Los últimos años en México han sido de particular relevancia para el país en materia alimentaria, en primer lugar, enfrentando un panel de controversia sobre importación de maíz transgénico con Estados Unidos, un socio comercial de mucho tiempo junto con Canadá, en el contexto del acuerdo comercial T-MEC. 

El gobierno, junto con organizaciones de la sociedad civil han expresado su postura firme en prohibir la importación de maíz genéticamente modificado para consumo humano en 2024. También, se considera que el maíz transgénico importado de EE.UU. se ha mezclado con el nativo y, por lo tanto, con nuestros alimentos, lo que claramente representa un riesgo de pérdida de la diversidad biocultural del país, además de los riesgos a la salud que el glifosato puede traer.

En este contexto donde la sostenibilidad alimentaria y la necesidad de descarbonizar la industria agraria se vuelven imperativos, Marilyn Christian González Ojeda, investigadora y consultora socioambiental, destaca la urgencia de abordar los desafíos en los sistemas alimentarios de México. 

La experta resalta que la transición hacia la sostenibilidad no solo implica cambios en la producción, sino también en la distribución, transformación y consumo de alimentos, todo ello dentro de un marco de economía circular.

México se enfrenta a desafíos significativos para alimentar a su creciente población, y la transición hacia prácticas agrícolas más sostenibles es inminente. La implementación de tecnología, cambios en los patrones climáticos, la disponibilidad de recursos y la conexión entre producción y conservación son elementos cruciales en esta transformación”, advierte.

Y agrega: “La financiación se presenta como una pieza clave en este rompecabezas de sostenibilidad. Proyectos como el impulsado por la Fundación AXA México y el Fondo Mundial para la Naturaleza en Oaxaca, así como el respaldado por el FIDA en México, demuestran que la colaboración público-privada puede ser un motor para la implementación de prácticas agrícolas sostenibles”. 
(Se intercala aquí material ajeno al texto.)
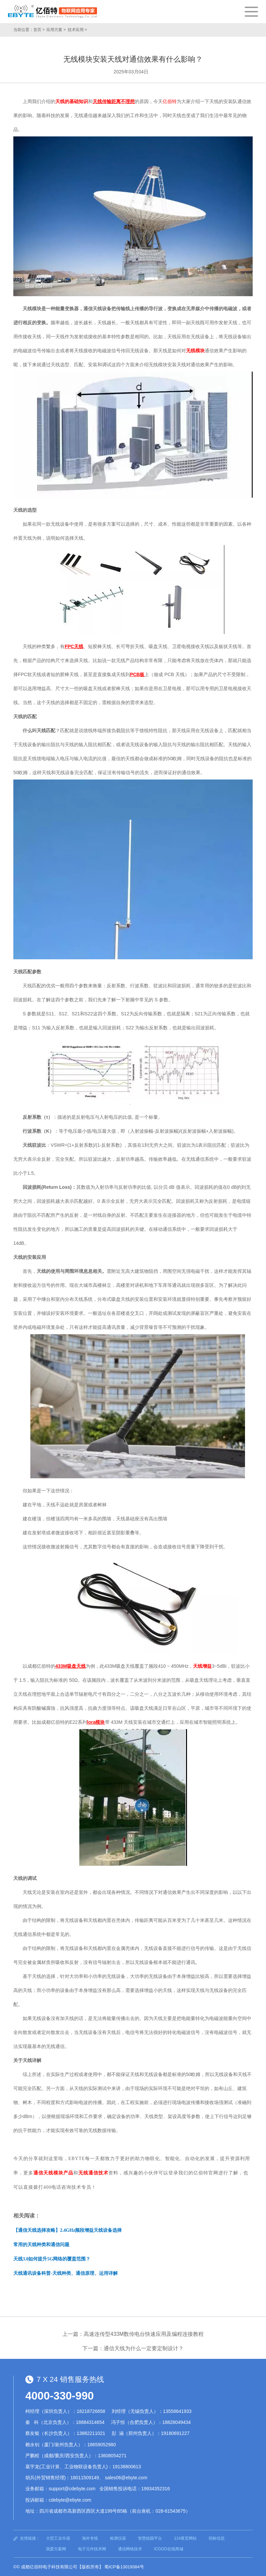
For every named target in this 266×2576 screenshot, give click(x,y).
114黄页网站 (185, 2538)
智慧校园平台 (150, 2538)
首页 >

No obstante, Gonzalez Ojeda reconoce que estos esfuerzos aún son dispersos y requieren un respaldo financiero más amplio y una estrategia nacional para lograr una producción alimentaria verdaderamente sostenible.

“La solicitud de financiamiento para promover la sostenibilidad alimentaria y descarbonizar la industria agraria en México no solo es una necesidad urgente, sino también una inversión esencial para garantizar un futuro alimentario sostenible y resiliente”, insiste.

Según la especialista, la reciente aprobación de la Ley General de Alimentación Adecuada y Sostenible marca un hito en la política alimentaria de México. Esta ley, que reconoce la necesidad de cambiar patrones dietarios, destaca la importancia de la sostenibilidad alimentaria, considerando el elevado consumo de recursos por parte de la industria agropecuaria, responsable del 75% del gasto de agua en el país.

En efecto, denuncia que la industria cárnica, en particular, es señalada como una de las principales consumidoras de recursos, con un kilogramo de carne requiriendo aproximadamente 15 mil litros de agua. 

La importancia de cambiar hacia una dieta más basada en vegetales se vuelve evidente, especialmente cuando el 80% del maíz y la soya transgénica importada se destina al forraje del ganado”, advierte.

En este sentido, califica a la agricultura regenerativa, que busca recuperar la salud de los suelos, como una alternativa sostenible pero que aún está en etapas iniciales en México. 

“A pesar de los esfuerzos en lugares como Chiapas, donde se experimenta con la siembra intercalada de maíz y legumbres, la proporción de tierras bajo agricultura regenerativa sigue siendo limitada frente a las hectáreas de producción convencional”, argumenta.

Y especifica: “Solo 200 hectáreas de maíz están bajo agricultura regenerativa, de las 700,000 hectáreas de producción convencional. Por ello aún hay mucho trabajo que hacer a lo largo del territorio”.